Common questions about Sexual orientation

Short answers, pulled from the story.

What is sexual orientation and when does it typically emerge?

Sexual orientation is an enduring pattern of romantic or sexual attraction to persons of the opposite sex, the same sex, or both. The core attractions forming the basis of adult sexual orientation typically emerge between middle childhood and early adolescence.

What is the fraternal birth order effect and how does it influence male sexual orientation?

The fraternal birth order effect is a phenomenon where the probability of a male growing up to be gay increases with each older brother he has from the same mother. This prenatal biological mechanism increases the odds of the next son being gay by 38 to 48 percent and may account for between 15 and 29 percent of gay men.

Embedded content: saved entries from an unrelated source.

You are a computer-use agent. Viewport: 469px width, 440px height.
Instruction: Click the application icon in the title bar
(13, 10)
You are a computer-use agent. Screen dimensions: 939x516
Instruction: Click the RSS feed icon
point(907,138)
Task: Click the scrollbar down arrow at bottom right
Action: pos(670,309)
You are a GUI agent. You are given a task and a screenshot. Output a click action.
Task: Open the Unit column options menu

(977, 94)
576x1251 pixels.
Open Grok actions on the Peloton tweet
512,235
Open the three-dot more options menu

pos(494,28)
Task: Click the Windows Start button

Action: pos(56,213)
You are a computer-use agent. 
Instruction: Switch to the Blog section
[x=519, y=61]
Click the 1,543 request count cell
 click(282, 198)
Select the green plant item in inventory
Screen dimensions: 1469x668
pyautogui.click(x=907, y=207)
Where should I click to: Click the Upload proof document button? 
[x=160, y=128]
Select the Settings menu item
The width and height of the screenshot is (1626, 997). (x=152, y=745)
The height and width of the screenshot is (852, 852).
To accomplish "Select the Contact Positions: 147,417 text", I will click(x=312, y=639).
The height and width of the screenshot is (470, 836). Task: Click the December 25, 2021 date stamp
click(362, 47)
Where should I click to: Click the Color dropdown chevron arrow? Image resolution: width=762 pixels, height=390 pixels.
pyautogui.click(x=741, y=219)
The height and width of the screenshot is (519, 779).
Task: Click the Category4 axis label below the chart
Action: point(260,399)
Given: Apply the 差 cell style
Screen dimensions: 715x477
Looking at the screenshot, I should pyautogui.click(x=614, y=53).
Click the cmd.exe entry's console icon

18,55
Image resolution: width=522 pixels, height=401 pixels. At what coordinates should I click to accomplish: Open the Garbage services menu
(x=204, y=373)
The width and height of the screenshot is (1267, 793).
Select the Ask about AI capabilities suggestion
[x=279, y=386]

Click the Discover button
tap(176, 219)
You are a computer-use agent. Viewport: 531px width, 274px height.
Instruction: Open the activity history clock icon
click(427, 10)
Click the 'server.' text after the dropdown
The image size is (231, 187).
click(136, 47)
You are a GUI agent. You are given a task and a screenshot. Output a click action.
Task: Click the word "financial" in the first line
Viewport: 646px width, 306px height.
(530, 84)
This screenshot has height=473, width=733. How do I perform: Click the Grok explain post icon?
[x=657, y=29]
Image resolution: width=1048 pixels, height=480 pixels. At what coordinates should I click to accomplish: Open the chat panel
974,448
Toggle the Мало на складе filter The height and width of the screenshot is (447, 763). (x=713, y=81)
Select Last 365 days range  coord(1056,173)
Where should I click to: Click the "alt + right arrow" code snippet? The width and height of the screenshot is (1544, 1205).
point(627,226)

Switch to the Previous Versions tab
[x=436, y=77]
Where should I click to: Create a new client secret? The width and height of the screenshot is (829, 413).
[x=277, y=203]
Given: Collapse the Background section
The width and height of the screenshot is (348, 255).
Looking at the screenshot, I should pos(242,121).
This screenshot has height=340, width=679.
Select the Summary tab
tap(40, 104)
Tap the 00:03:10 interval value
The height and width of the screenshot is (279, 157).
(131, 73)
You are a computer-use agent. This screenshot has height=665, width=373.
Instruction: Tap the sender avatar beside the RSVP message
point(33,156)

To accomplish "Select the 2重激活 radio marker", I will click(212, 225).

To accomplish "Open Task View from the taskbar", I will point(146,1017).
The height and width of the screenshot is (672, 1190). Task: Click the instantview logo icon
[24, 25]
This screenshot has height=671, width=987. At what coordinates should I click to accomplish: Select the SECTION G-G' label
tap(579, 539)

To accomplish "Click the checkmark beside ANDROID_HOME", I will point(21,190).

When did Alfred Kinsey publish the Kinsey scale and what did it reveal about human sexuality?

Alfred Kinsey, Wardell Pomeroy, and Clyde Martin published Sexual Behavior in the Human Male on the 28th of June 1948. They introduced the Kinsey scale, a seven-point rating system that challenged the binary assumption that people were either exclusively heterosexual or exclusively homosexual.

Who was Alfred Kinsey and what was his role in changing the understanding of sexual orientation?

Alfred Kinsey was a scientist who published Sexual Behavior in the Human Male on the 28th of June 1948 alongside Wardell Pomeroy and Clyde Martin. His work introduced the Kinsey scale and forced a reevaluation of how society understood sexual orientation by revealing that attraction and behavior existed on a continuum.

What is the maternal immunization hypothesis and how does it affect brain development?

The maternal immunization hypothesis is a prenatal biological mechanism where the mother's immune system builds antibodies to Y-proteins from a male fetus. These antibodies are later released on future male fetuses, interfering with the masculinization process and leaving regions of the brain responsible for sexual orientation in a default female-typical arrangement.

When did the concept of sexual orientation as an identity begin to gain traction and who contributed to it?

The concept of sexual orientation as an identity gained traction through the work of sexologists like Magnus Hirschfeld, who published a scheme in 1896. Thinkers like Karl Heinrich Ulrichs also began to categorize men into groups such as dionings and urnings in the late nineteenth century.